# [Stored rows]
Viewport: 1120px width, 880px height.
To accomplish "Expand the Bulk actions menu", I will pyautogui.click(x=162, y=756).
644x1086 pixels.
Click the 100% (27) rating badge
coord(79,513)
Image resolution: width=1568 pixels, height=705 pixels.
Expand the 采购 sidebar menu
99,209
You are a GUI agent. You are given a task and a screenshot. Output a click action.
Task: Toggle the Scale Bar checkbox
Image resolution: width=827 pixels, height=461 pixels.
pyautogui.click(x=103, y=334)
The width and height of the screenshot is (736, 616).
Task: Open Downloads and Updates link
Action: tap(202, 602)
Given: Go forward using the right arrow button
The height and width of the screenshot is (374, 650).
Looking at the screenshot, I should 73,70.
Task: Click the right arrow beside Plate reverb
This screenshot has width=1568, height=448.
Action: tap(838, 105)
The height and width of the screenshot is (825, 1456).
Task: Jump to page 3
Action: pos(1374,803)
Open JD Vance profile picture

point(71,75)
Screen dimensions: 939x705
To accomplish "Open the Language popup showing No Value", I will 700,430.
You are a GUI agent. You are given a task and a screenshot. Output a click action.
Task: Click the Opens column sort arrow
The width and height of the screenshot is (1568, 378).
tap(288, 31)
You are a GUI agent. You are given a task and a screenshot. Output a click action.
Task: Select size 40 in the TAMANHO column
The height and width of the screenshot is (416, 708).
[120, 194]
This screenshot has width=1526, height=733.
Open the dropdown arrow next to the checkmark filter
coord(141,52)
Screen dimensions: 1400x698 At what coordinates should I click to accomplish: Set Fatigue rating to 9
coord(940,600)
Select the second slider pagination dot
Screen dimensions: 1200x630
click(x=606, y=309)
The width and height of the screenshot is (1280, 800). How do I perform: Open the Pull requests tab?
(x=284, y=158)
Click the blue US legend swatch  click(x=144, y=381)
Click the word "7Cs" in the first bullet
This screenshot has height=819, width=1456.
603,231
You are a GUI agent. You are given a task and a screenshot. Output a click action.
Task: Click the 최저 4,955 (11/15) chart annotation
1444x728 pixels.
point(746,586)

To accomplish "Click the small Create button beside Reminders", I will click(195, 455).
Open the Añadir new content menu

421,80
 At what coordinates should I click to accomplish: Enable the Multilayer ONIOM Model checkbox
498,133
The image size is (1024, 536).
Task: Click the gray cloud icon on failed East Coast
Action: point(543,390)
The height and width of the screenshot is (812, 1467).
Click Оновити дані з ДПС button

# [Written exercise]
Copy every one of the rows above line for line, without changing anything.

# [Response]
Viewport: 1120px width, 880px height.
To accomplish "Expand the Bulk actions menu", I will pyautogui.click(x=162, y=756).
644x1086 pixels.
Click the 100% (27) rating badge
coord(79,513)
Image resolution: width=1568 pixels, height=705 pixels.
Expand the 采购 sidebar menu
99,209
You are a GUI agent. You are given a task and a screenshot. Output a click action.
Task: Toggle the Scale Bar checkbox
Image resolution: width=827 pixels, height=461 pixels.
pyautogui.click(x=103, y=334)
The width and height of the screenshot is (736, 616).
Task: Open Downloads and Updates link
Action: tap(202, 602)
Given: Go forward using the right arrow button
The height and width of the screenshot is (374, 650).
Looking at the screenshot, I should 73,70.
Task: Click the right arrow beside Plate reverb
This screenshot has width=1568, height=448.
Action: tap(838, 105)
The height and width of the screenshot is (825, 1456).
Task: Jump to page 3
Action: pos(1374,803)
Open JD Vance profile picture

point(71,75)
Screen dimensions: 939x705
To accomplish "Open the Language popup showing No Value", I will 700,430.
You are a GUI agent. You are given a task and a screenshot. Output a click action.
Task: Click the Opens column sort arrow
The width and height of the screenshot is (1568, 378).
tap(288, 31)
You are a GUI agent. You are given a task and a screenshot. Output a click action.
Task: Select size 40 in the TAMANHO column
The height and width of the screenshot is (416, 708).
[120, 194]
This screenshot has width=1526, height=733.
Open the dropdown arrow next to the checkmark filter
coord(141,52)
Screen dimensions: 1400x698 At what coordinates should I click to accomplish: Set Fatigue rating to 9
coord(940,600)
Select the second slider pagination dot
Screen dimensions: 1200x630
click(x=606, y=309)
The width and height of the screenshot is (1280, 800). How do I perform: Open the Pull requests tab?
(x=284, y=158)
Click the blue US legend swatch  click(x=144, y=381)
Click the word "7Cs" in the first bullet
This screenshot has height=819, width=1456.
603,231
You are a GUI agent. You are given a task and a screenshot. Output a click action.
Task: Click the 최저 4,955 (11/15) chart annotation
1444x728 pixels.
point(746,586)

To accomplish "Click the small Create button beside Reminders", I will click(195, 455).
Open the Añadir new content menu

421,80
 At what coordinates should I click to accomplish: Enable the Multilayer ONIOM Model checkbox
498,133
The image size is (1024, 536).
Task: Click the gray cloud icon on failed East Coast
Action: point(543,390)
The height and width of the screenshot is (812, 1467).
Click Оновити дані з ДПС button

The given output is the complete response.